> RECORDS SUPPLIED

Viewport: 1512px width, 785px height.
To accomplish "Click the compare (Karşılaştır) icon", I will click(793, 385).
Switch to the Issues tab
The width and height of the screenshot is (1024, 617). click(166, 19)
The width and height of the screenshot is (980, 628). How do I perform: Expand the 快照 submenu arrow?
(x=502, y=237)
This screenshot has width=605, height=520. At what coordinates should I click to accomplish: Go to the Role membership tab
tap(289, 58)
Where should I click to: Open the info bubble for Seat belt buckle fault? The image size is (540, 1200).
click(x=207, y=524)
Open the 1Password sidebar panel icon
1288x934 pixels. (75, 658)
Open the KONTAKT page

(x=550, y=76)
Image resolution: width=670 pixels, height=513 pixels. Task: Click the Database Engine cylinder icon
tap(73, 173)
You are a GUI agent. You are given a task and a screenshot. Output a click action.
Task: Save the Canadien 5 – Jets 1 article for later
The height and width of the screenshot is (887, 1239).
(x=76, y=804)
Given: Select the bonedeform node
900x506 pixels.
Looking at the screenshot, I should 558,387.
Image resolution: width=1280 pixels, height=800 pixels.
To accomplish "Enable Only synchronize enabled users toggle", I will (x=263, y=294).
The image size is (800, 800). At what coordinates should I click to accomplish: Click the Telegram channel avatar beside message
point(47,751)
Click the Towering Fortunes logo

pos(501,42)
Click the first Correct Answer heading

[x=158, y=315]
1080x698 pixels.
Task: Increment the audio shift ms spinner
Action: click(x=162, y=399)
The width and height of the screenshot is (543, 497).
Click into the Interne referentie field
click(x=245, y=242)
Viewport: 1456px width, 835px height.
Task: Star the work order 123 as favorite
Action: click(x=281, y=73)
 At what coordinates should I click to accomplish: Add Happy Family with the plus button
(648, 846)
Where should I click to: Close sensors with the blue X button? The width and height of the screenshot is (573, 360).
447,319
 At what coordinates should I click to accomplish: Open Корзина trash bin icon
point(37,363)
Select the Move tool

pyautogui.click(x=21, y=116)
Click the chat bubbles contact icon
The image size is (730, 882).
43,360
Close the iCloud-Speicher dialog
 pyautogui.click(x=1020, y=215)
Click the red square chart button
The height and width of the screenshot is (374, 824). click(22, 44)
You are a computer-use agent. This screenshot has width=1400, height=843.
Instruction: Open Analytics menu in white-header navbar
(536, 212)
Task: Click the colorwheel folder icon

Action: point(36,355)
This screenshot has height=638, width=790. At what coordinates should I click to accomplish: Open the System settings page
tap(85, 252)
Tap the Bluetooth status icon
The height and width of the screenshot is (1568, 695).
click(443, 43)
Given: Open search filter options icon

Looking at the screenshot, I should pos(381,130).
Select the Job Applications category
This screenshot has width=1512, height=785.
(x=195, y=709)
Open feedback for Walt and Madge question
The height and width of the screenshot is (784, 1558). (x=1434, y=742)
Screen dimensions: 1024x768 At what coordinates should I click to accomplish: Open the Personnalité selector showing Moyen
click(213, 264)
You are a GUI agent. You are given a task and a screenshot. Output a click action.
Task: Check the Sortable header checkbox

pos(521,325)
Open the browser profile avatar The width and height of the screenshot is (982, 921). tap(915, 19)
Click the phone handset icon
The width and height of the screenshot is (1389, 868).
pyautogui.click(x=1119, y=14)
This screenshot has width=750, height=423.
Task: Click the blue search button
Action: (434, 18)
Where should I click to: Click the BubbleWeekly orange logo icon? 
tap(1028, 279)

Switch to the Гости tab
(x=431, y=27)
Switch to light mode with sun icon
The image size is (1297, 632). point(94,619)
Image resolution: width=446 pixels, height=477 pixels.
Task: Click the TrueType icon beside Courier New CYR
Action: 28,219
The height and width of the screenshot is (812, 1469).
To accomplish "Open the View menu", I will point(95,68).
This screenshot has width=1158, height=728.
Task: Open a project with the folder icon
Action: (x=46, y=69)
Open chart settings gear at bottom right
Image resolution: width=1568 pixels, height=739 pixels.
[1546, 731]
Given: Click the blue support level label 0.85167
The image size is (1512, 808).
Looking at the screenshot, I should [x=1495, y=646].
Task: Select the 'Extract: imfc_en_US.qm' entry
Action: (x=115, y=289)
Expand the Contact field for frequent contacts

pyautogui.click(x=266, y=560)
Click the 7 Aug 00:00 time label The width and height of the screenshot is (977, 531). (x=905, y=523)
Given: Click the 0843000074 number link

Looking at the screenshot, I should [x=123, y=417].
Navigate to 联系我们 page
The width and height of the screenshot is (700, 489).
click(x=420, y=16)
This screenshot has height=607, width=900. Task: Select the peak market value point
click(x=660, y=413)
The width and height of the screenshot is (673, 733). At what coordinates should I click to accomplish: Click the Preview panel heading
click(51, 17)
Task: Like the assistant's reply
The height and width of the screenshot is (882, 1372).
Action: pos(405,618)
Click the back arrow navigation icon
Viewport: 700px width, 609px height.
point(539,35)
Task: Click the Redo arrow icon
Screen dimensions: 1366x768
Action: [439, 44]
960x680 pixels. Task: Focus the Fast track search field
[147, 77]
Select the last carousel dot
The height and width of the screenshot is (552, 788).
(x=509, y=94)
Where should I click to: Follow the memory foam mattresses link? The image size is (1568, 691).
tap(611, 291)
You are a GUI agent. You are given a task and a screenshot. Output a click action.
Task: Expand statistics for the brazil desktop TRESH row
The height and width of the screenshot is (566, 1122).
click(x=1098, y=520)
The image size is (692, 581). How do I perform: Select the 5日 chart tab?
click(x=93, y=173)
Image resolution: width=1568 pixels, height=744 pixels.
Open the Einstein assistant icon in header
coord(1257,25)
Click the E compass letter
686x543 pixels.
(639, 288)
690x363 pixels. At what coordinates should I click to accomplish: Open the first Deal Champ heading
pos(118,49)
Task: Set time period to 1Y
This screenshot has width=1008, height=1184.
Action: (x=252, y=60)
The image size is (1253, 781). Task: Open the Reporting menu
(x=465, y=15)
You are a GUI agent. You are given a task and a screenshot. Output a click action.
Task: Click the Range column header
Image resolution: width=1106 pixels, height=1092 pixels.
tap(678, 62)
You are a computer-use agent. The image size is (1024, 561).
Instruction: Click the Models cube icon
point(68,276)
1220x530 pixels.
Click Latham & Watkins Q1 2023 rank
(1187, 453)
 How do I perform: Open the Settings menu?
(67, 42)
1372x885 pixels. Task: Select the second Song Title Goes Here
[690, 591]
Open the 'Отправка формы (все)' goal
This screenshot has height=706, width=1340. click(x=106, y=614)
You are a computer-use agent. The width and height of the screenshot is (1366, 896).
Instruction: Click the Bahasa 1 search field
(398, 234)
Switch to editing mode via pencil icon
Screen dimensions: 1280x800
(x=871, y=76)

> TASK
Collect every line of the material above that contains the word "Instruction".

> EXERCISE OUTPUT
Instruction: Open Analytics menu in white-header navbar
Instruction: Click the Models cube icon
Instruction: Click the Bahasa 1 search field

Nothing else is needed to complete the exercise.